Data entries
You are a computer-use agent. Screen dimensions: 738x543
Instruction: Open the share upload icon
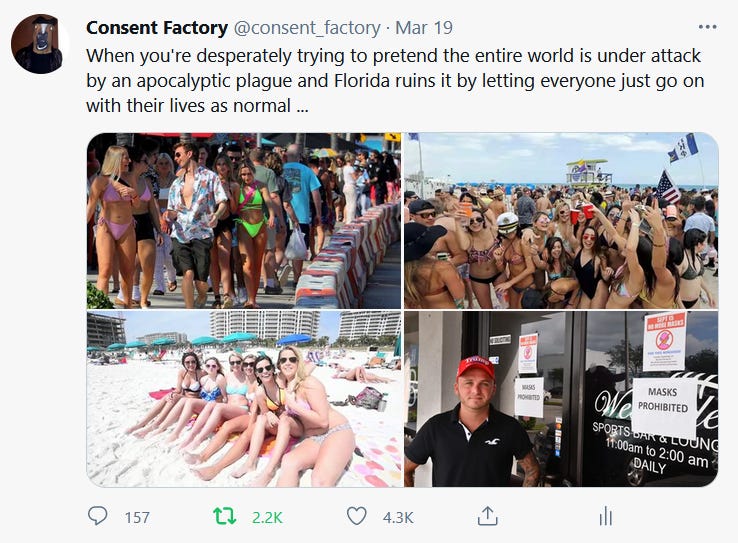488,516
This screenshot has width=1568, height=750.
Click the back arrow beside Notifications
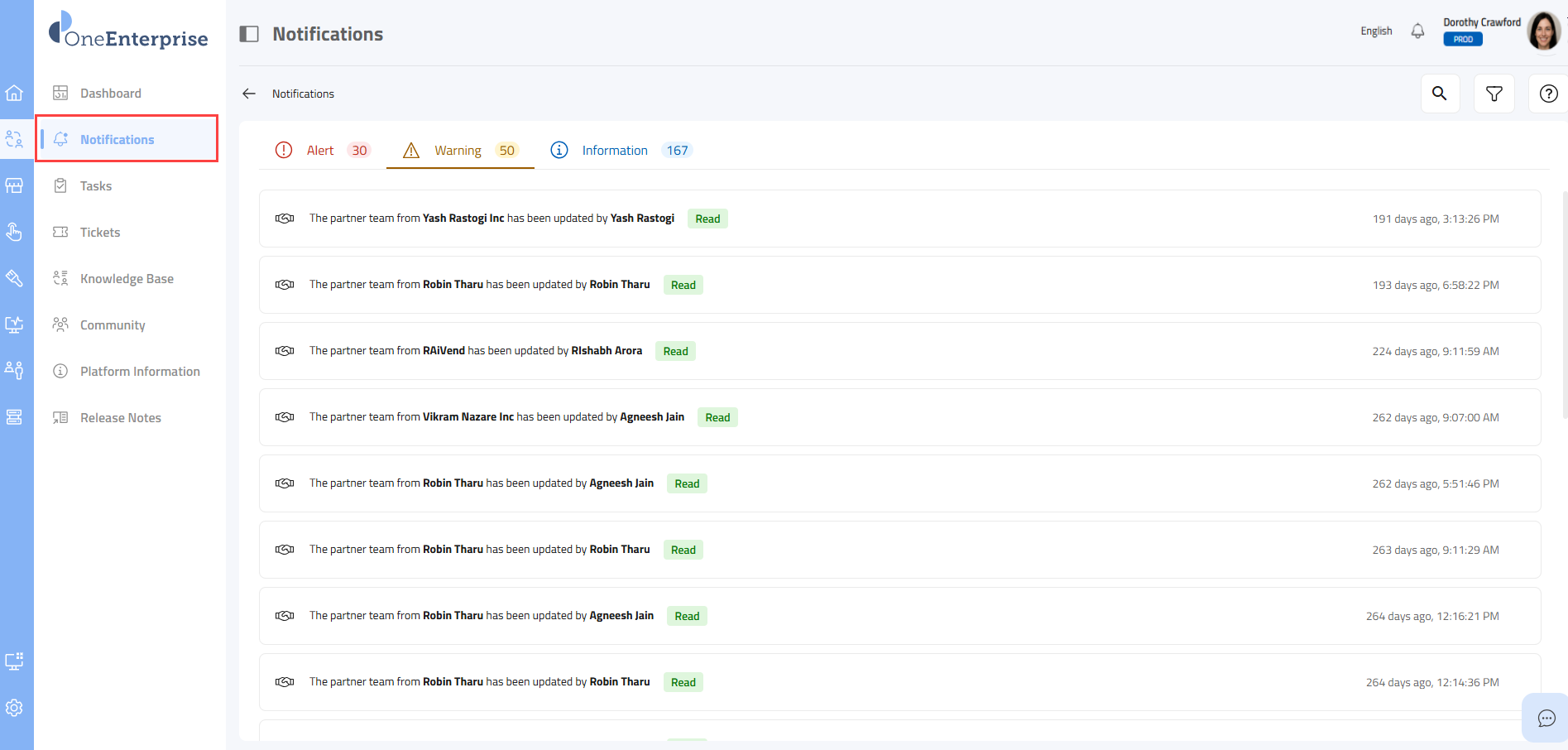coord(249,94)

* **The problem**
Reproduce every line of the data above word for word, leaving out the pictures.

* **Problem solution**
You are a computer-use agent. Screen dimensions: 738x543
Instruction: Open the share upload icon
488,516
This screenshot has width=1568, height=750.
Click the back arrow beside Notifications
coord(249,94)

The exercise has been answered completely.